Parmi les douze défis à relever pour la France, l’économiste en priorise trois : « la compétitivité dans un environnement international transformé ; le développement de l’innovation à grande échelle et collectivement ; un narratif stratégique à proposer pour le grand public. Parmi les autres pistes envisageables au niveau mondial, celle d’un nouvelle Organisation Mondiale de l’Agriculture, qui serait indépendante de celle du commerce. La dimension géopolitique doit plus que jamais être intégrée dans les décisions économiques des acteurs.

Thierry Pouch expose trois scenarii possibles.

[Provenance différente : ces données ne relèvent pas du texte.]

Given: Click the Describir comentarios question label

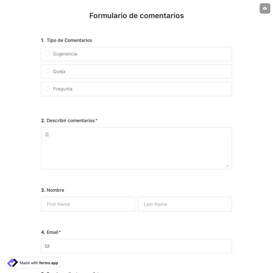Looking at the screenshot, I should (71, 120).
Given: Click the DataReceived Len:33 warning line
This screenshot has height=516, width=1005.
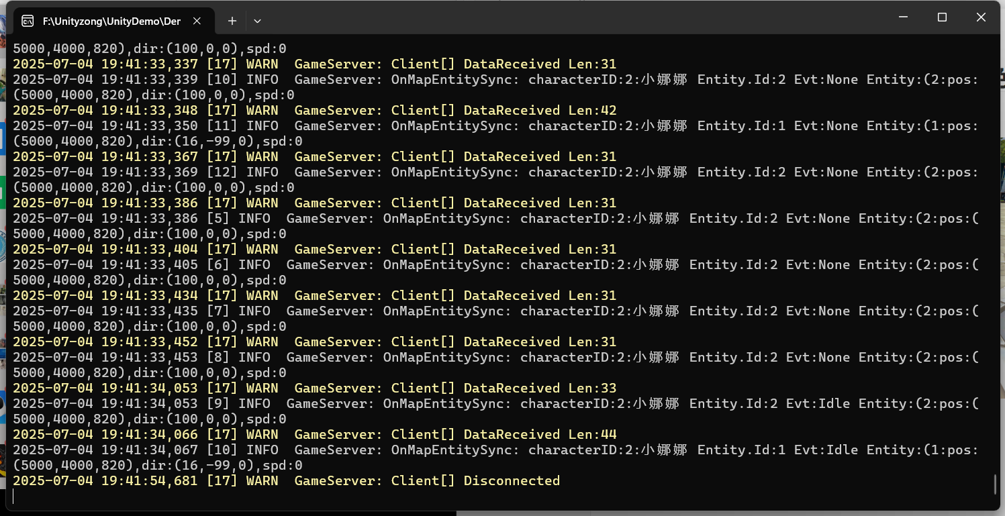Looking at the screenshot, I should pos(314,388).
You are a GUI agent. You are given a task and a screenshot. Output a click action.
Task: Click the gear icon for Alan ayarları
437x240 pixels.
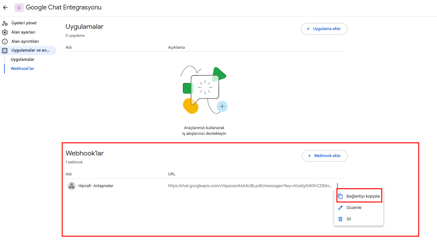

Le premier, auquel il ne croit pas vraiment est celui d’un accord diplomatique, avec retour au statuts-quo, mais le rétablissement des conditions de production ukrainienne ne sera pas instantané. Les deux autres schéma se basent sur une annexion partielle ou totale de l’Ukraine, avec comme conséquence une « russification des marchés agricoles ». L’agriculture redevient un enjeu prépondérant. « Une perspective à laquelle s’était préparée la Russie, depuis l’arrivée de Poutine au pouvoir ».